La durée du congé accordé aux salariés lors de l’annonce de la survenue d’une maladie ou d’un handicap chez leur enfant est portée de 5 à 10 jours ouvrables.
Publié le
Les pouvoirs publics ont récemment renforcé les droits à congé des salariés qui doivent faire face à la maladie ou au handicap de leur enfant. Et ce, afin d’éviter qu’ils ne soient contraints de cesser leur activité professionnelle et de subir une perte conséquente de revenus.

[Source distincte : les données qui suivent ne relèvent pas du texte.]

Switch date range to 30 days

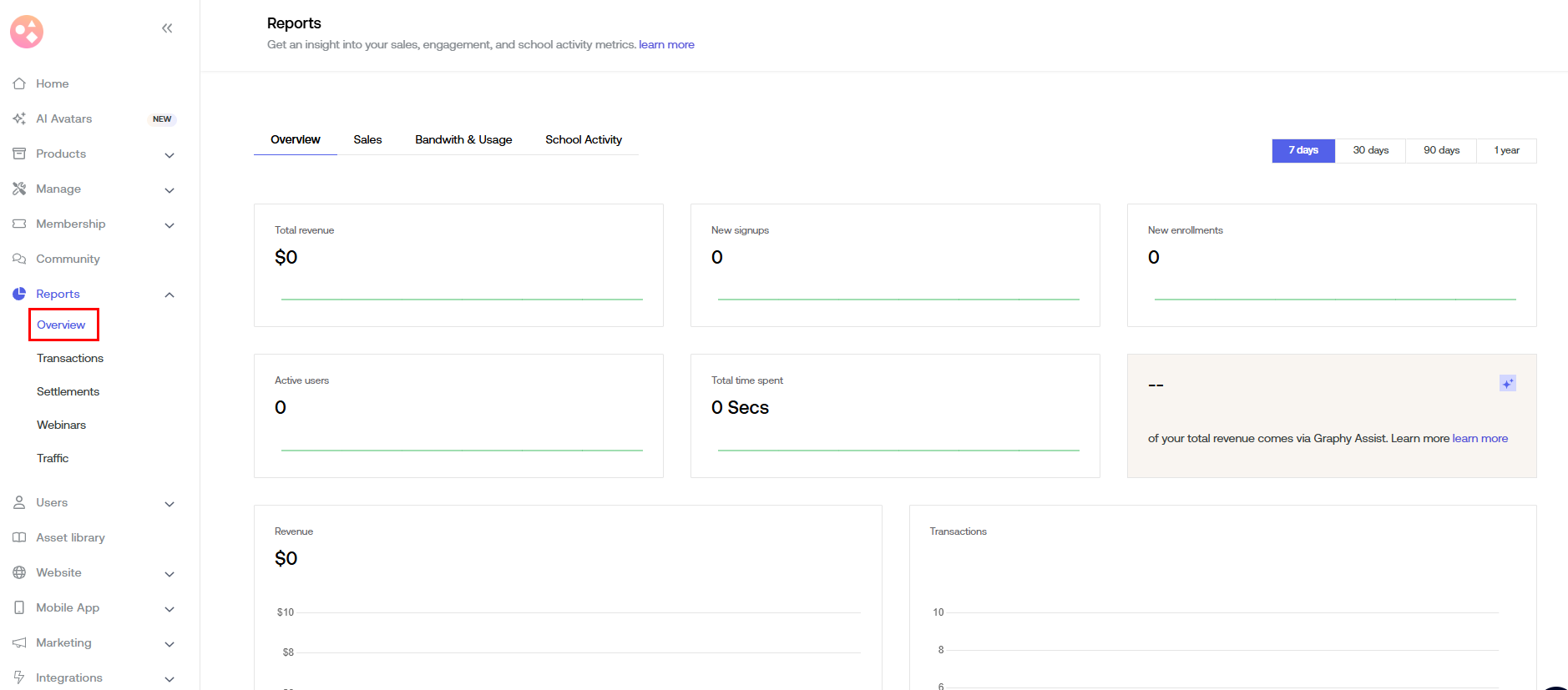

Quels que soient leur temps de travail et leur ancienneté dans l’entreprise, les salariés ont droit à un congé lors de l’annonce de la survenue d’un handicap, d’une pathologie chronique nécessitant un apprentissage thérapeutique ou d’un cancer chez leur enfant.
Auparavant fixée à 5 jours ouvrables, la durée de ce congé est portée à 10 jours ouvrables depuis le 14 juin dernier. Sachant qu’une convention ou un accord d’entreprise ou, à défaut, de branche peut prévoir des dispositions plus favorables pour les salariés.
Précision : sont considérés comme des jours ouvrables tous les jours de la semaine, à l’exception du jour de repos hebdomadaire (généralement le dimanche) et des jours fériés non travaillés dans l’entreprise.
Rappelons, en outre, que durant ce congé spécifique, les employeurs doivent maintenir la rémunération du salarié.
Les salariés dont l’enfant est atteint d’une maladie ou d’un handicap ou est victime d’un accident d’une particulière gravité peuvent bénéficier d’un congé de présence parentale. Et ce, dès lors que son état de santé nécessite une présence soutenue et des soins contraignants.
À savoir : ce congé a, en principe, une durée maximale de 310 jours ouvrés (jours normalement travaillés dans l’entreprise). Et il donne lieu au versement d’une allocation journalière de présence parentale par la caisse d’allocations familiales (CAF) ou la Mutualité sociale agricole (MSA).
Depuis le 14 juin dernier, les salariés doivent informer leur employeur de leur souhait de bénéficier du congé de présence parentale au moins 10 jours avant le début du congé, contre 15 jours auparavant.
En outre, durant ce congé, les salariés ne peuvent pas faire l’objet d’un licenciement, sauf faute grave ou impossibilité de maintenir leur contrat de travail pour un motif étranger à l’état de santé de l’enfant. Désormais, cette protection contre le licenciement s’applique aussi pendant les 10 semaines qui suivent la fin du congé.
En complément : les parents (ou responsables légaux) d’un enfant dont l’état de santé rend indispensable une présence soutenue et des soins contraignants peuvent dorénavant bénéficier d’un aménagement d’horaires individualisés. Et ce, afin de faciliter l’accompagnement de leur enfant.